— Provided entries —
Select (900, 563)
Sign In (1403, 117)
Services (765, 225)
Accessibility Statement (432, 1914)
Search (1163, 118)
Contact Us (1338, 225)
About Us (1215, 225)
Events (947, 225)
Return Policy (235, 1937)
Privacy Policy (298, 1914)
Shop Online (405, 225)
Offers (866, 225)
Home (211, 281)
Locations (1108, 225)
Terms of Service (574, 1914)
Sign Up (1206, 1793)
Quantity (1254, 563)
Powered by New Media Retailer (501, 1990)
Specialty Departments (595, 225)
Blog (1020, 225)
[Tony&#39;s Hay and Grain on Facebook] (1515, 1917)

...

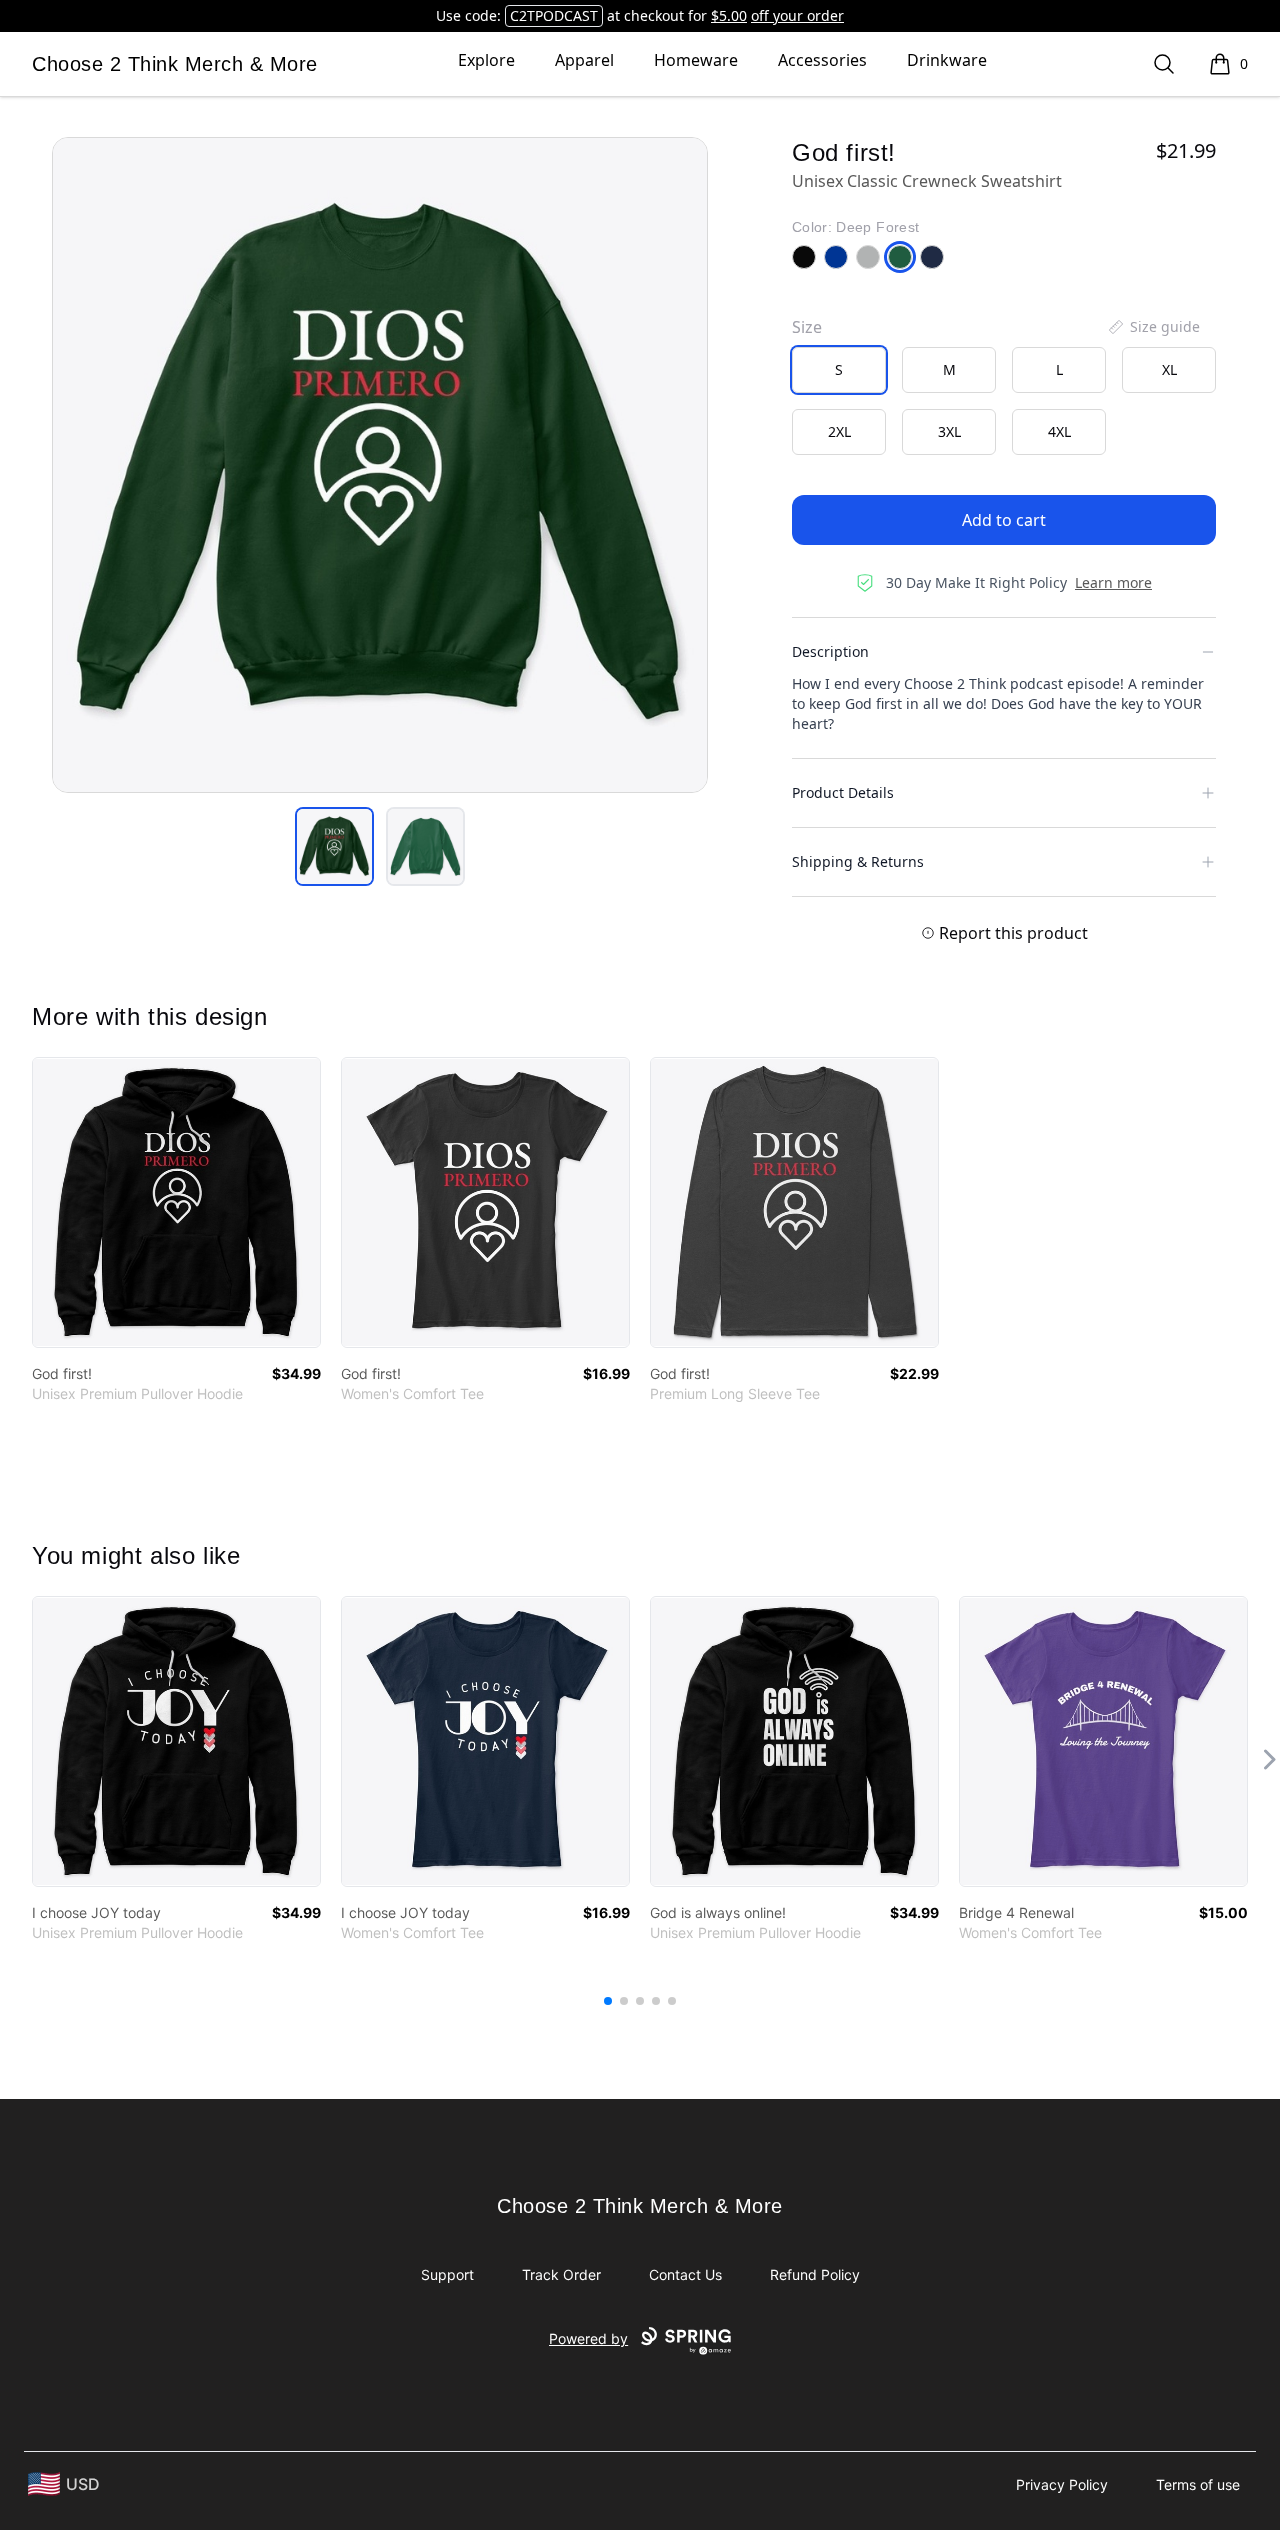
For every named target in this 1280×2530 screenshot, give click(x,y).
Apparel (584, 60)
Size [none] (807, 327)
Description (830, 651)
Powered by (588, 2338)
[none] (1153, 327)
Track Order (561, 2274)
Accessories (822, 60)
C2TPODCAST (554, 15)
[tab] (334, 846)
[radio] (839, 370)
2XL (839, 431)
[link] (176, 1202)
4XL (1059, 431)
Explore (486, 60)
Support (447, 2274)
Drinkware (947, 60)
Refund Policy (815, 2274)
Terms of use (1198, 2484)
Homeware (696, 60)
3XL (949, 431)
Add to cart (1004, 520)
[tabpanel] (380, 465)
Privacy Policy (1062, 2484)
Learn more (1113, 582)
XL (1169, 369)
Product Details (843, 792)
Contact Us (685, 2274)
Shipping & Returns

— Directions —
From the material above, set down exactly the lines between the line holding "Track Order (561, 2274)" and the line holding "Shipping & Returns", inclusive. Include nothing else.

— Exercise output —
Track Order (561, 2274)
Accessories (822, 60)
C2TPODCAST (554, 15)
[tab] (334, 846)
[radio] (839, 370)
2XL (839, 431)
[link] (176, 1202)
4XL (1059, 431)
Explore (486, 60)
Support (447, 2274)
Drinkware (947, 60)
Refund Policy (815, 2274)
Terms of use (1198, 2484)
Homeware (696, 60)
3XL (949, 431)
Add to cart (1004, 520)
[tabpanel] (380, 465)
Privacy Policy (1062, 2484)
Learn more (1113, 582)
XL (1169, 369)
Product Details (843, 792)
Contact Us (685, 2274)
Shipping & Returns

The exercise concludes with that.